YOUR TASK> Of all the lines below, output only those starting at the one with "Screen dimensions: 969x723" and ending at the one with "You are a computer-use agent. 970x414 pixels.", both ends included, exactly as written.

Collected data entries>
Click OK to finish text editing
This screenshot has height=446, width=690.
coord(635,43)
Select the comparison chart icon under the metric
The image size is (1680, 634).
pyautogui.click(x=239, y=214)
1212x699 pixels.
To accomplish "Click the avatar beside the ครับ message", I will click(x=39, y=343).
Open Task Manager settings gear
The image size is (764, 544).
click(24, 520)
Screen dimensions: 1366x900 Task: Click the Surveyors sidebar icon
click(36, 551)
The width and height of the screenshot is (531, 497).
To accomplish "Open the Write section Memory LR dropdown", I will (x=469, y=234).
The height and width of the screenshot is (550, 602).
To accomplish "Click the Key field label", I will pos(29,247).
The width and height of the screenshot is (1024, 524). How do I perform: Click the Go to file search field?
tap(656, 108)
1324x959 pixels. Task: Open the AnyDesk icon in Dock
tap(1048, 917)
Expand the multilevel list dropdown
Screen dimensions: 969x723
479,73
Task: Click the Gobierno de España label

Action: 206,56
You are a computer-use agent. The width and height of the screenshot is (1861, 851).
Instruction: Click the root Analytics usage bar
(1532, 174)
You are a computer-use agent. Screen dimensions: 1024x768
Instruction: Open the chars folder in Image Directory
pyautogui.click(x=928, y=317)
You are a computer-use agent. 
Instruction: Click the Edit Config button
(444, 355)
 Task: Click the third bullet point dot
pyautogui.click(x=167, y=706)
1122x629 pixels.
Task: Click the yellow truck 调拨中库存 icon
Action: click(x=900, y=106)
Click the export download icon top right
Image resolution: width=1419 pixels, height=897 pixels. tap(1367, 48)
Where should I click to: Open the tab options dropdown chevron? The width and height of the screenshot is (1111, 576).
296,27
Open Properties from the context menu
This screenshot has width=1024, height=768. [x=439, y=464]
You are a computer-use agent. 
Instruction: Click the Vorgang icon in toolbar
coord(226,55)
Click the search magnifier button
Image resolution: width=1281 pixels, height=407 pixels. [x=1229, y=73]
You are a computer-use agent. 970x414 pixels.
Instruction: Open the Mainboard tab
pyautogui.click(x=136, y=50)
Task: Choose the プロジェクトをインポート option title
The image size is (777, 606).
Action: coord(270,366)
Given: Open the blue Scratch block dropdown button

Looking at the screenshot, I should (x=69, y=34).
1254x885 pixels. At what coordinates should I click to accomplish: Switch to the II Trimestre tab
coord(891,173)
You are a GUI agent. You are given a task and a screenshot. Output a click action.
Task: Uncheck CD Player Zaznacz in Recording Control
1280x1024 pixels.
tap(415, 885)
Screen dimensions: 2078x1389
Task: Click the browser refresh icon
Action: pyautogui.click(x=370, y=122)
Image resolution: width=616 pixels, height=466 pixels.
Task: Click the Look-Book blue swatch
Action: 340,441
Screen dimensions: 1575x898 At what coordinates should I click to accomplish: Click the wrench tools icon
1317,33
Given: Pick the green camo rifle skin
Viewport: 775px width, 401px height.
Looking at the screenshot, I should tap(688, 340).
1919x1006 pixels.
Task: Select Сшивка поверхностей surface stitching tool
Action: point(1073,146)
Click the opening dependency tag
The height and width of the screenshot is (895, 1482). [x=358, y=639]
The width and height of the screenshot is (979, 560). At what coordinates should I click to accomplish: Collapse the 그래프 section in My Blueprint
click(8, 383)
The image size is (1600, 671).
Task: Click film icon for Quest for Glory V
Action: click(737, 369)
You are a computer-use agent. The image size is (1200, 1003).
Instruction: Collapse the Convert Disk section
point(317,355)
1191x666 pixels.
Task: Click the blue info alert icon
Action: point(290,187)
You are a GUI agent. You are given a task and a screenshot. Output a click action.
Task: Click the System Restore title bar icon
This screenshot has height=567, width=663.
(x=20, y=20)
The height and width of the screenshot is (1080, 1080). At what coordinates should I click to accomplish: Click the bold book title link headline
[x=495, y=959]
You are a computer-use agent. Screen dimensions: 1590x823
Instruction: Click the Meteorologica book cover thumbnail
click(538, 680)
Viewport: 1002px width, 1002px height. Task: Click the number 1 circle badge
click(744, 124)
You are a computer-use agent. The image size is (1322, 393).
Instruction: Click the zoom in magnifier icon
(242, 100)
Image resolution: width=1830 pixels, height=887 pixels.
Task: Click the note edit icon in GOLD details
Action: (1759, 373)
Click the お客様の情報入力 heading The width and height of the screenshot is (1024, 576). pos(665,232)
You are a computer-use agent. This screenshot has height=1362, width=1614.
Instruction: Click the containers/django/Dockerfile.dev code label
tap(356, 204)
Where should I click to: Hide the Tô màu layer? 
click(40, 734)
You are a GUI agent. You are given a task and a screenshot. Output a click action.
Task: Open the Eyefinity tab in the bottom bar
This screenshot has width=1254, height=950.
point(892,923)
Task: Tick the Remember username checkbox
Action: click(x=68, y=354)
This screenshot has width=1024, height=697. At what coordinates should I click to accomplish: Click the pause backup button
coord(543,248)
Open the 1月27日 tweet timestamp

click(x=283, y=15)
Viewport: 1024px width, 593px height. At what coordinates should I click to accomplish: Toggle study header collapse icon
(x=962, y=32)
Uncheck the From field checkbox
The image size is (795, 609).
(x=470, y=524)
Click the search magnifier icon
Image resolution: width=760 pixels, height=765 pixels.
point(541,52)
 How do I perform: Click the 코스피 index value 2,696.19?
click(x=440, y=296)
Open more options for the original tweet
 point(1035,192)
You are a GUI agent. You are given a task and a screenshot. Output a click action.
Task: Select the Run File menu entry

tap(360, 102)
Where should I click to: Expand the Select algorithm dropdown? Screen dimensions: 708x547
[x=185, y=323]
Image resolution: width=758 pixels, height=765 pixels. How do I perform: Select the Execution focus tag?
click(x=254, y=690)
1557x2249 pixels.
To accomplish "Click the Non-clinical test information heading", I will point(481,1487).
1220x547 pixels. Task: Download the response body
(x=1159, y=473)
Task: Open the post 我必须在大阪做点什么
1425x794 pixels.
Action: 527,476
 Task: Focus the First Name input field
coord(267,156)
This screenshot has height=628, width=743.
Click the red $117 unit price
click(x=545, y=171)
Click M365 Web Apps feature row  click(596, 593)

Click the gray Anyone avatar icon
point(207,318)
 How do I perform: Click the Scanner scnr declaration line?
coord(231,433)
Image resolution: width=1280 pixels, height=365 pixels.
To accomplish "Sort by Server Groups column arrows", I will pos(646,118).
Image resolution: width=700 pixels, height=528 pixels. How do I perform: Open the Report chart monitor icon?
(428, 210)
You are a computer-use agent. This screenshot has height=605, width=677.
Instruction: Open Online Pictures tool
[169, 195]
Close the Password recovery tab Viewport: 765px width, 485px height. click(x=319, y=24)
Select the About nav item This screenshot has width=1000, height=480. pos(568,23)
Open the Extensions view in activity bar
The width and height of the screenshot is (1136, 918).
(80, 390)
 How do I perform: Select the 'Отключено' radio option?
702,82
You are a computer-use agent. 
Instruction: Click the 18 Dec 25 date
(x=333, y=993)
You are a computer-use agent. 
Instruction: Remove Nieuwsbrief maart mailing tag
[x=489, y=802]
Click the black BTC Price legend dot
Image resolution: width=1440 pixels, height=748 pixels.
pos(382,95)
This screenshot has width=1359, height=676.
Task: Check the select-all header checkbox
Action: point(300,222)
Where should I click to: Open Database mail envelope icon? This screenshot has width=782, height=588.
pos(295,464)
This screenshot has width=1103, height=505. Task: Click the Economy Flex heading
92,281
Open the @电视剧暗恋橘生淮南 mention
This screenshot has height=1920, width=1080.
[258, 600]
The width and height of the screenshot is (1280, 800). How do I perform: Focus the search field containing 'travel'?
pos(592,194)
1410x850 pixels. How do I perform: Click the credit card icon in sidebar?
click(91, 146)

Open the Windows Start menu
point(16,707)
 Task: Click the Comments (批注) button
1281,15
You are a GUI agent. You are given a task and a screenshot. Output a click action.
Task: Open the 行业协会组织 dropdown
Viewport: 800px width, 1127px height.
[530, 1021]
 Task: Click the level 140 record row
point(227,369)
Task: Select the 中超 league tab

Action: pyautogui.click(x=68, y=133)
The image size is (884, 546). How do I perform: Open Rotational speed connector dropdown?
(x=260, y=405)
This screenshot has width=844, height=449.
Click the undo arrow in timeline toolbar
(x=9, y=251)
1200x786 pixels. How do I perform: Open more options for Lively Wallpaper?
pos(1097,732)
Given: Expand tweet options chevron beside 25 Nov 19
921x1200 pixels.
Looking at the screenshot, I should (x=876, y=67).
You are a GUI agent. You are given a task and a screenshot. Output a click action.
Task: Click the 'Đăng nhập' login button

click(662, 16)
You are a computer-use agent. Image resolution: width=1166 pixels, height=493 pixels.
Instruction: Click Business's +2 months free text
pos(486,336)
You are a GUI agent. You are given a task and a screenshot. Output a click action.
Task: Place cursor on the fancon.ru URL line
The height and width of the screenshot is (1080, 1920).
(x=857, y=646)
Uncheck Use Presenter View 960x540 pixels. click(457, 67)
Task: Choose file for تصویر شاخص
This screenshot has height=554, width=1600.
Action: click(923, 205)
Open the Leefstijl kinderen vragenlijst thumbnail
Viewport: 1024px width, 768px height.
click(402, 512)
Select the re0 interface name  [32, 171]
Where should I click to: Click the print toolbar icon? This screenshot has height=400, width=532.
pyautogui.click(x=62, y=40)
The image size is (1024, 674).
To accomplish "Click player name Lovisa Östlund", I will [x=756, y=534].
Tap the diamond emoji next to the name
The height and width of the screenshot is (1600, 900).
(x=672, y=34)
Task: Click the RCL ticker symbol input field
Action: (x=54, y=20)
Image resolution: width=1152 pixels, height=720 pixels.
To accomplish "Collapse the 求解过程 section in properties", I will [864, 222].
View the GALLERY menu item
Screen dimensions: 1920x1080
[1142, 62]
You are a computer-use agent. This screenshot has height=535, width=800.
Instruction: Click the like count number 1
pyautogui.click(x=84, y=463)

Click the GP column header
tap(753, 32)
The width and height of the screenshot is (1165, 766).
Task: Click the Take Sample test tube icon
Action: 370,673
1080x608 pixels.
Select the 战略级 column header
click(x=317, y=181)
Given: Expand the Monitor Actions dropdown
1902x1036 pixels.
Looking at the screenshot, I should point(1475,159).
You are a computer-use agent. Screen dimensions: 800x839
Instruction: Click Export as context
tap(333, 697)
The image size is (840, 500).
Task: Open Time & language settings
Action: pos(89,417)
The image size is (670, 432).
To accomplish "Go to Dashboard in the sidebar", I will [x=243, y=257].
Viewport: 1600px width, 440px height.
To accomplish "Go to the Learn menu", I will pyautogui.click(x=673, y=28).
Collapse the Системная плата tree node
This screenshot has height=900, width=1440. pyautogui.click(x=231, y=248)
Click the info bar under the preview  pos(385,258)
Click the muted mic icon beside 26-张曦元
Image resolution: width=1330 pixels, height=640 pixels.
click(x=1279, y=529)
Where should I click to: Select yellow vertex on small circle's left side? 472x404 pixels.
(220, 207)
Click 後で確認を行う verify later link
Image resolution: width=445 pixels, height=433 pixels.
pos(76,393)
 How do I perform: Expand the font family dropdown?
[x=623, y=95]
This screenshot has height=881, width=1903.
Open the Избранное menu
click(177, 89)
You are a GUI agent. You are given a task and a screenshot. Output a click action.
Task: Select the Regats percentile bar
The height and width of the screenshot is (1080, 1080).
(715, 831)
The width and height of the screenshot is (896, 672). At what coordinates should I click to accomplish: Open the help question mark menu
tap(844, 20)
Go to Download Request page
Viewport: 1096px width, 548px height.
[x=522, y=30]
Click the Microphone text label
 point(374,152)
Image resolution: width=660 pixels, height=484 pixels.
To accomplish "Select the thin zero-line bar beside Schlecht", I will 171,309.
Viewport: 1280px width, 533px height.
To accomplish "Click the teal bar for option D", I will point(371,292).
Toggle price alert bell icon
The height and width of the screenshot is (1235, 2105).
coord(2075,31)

WRITTEN RESPONSE>
Screen dimensions: 969x723
479,73
Task: Click the Gobierno de España label

Action: 206,56
You are a computer-use agent. The width and height of the screenshot is (1861, 851).
Instruction: Click the root Analytics usage bar
(1532, 174)
You are a computer-use agent. Screen dimensions: 1024x768
Instruction: Open the chars folder in Image Directory
pyautogui.click(x=928, y=317)
You are a computer-use agent. 
Instruction: Click the Edit Config button
(444, 355)
 Task: Click the third bullet point dot
pyautogui.click(x=167, y=706)
1122x629 pixels.
Task: Click the yellow truck 调拨中库存 icon
Action: click(x=900, y=106)
Click the export download icon top right
Image resolution: width=1419 pixels, height=897 pixels. tap(1367, 48)
Where should I click to: Open the tab options dropdown chevron? The width and height of the screenshot is (1111, 576).
296,27
Open Properties from the context menu
This screenshot has width=1024, height=768. [x=439, y=464]
You are a computer-use agent. 
Instruction: Click the Vorgang icon in toolbar
coord(226,55)
Click the search magnifier button
Image resolution: width=1281 pixels, height=407 pixels. [x=1229, y=73]
You are a computer-use agent. 970x414 pixels.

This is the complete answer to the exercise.